Subcellular Localization of GUS- and GFP-Tagged Proteins in Onion Epidermal Cells
This protocol was adapted from “How to Study Gene Expression,” Chapter 7, in Arabidopsis: A Laboratory Manual (eds. Weigel and Glazebrook). Cold Spring Harbor Laboratory Press, Cold Spring Harbor, NY, USA, 2002.INTRODUCTION
Recombinant tags (i.e., reporter proteins) offer an excellent alternative to antibodies for determining the subcellular localization of proteins. The most user-friendly tags are the ß-glucuronidase (GUS) reporter enzyme from Escherichia coli and fluorescent proteins derived primarily from the green fluorescent protein (GFP) of the jellyfish Aequorea victoria. GUS is useful primarily as a tag to address nuclear localization, whereas GFP is more versatile.
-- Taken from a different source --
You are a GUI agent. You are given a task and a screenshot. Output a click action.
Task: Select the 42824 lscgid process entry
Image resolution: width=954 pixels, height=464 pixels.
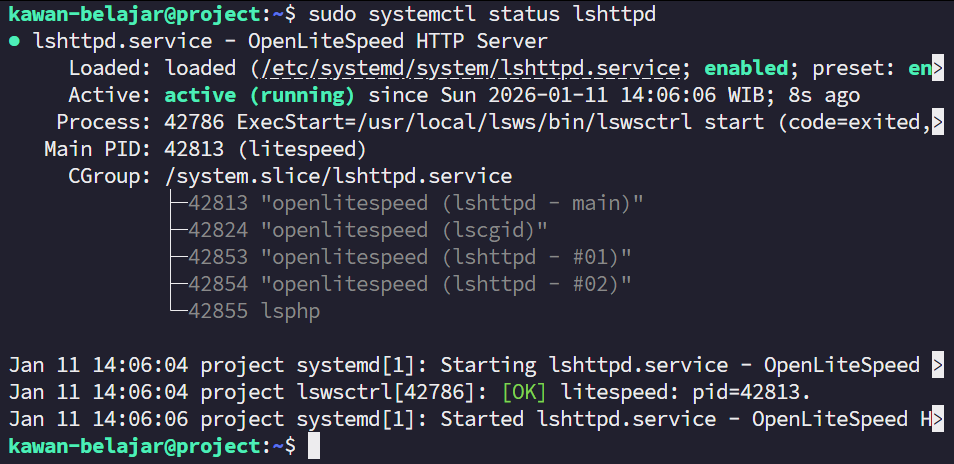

Moreover, GFP is detectable directly in living cells, whereas GUS is only detected indirectly by staining of fixed tissue. This may lead to artifacts or it may obscure problems with protein solubility. In this protocol, protein localization is routinely assayed after particle-mediated transient transformation of onion epidermal cells. With this method it can be determined rapidly whether a given fusion protein is active, and preliminary targeting data can be obtained.